Hedgehog (Hh) signaling is an important mediator of tumorigenesis of pancreatic ductal adenocarcinoma (PA). It is intriguing to explore whether Hh signaling is also involved in pancreatic cystic neoplasms, which are phenotypically different from PA. Patients with solid and pseudopapillary tumor (SPT; n = 12), mucinous cystic neoplasm (MCN; n = 18), intraductal papillary mucinous neoplasm (IPMN; n = 18), and PA (n = 20) were studied.

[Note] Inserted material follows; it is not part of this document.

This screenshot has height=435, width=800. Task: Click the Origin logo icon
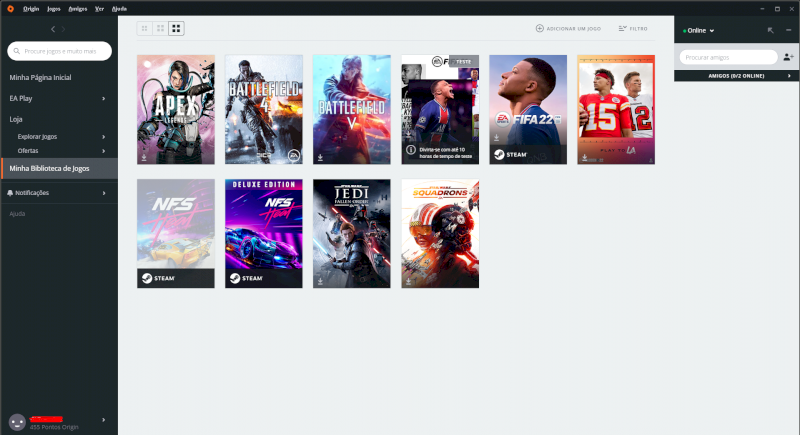pyautogui.click(x=8, y=7)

Expression of Hh signaling molecules including sonic Hh (sHh), smoothened (Smo), patched 1 (Ptc1), and Gli were determined using immunohistochemistry and/or Western blotting. Cell cycle-regulator genes, including cyclin A, B, C, and D1 messenger RNA, were determined using ribonuclease protection assay. Six of 12 SPT, 8 of 18 MCN, 17 of 18 IPMN, and 20 of 20 PA displayed Hh signaling using immunohistochemistry. Sonic Hh was predominantly expressed in stromal cells neighboring to the neoplastic cells of SPT and IPMN; in contrast, sHh was expressed in both stromal cells and neoplastic epithelial cells of MCN and PA. The quantitative expression of sHh signaling detected by Western blotting showed that expression of Ptc1 and Gli, but not Smo, corresponded to the magnitude of sonic hedgehog ligand. The expression of cyclin D1 messenger RNA was highest in PA, followed by MCN, IPMN, and SPT, which matches with Ptc1 and Gli. Hedgehog signaling pathway might play a role during tumorigenesis of SPT, MCN, IPMN, and PA. Mucinous cystic neoplasm and PA exhibit an autocrine regulation of sHh, whereas SPT and IPMN do not. Overexpression of Ptc1 and Gli, reflected by cyclin D1, might represent proliferative potential of various pancreatic neoplasms.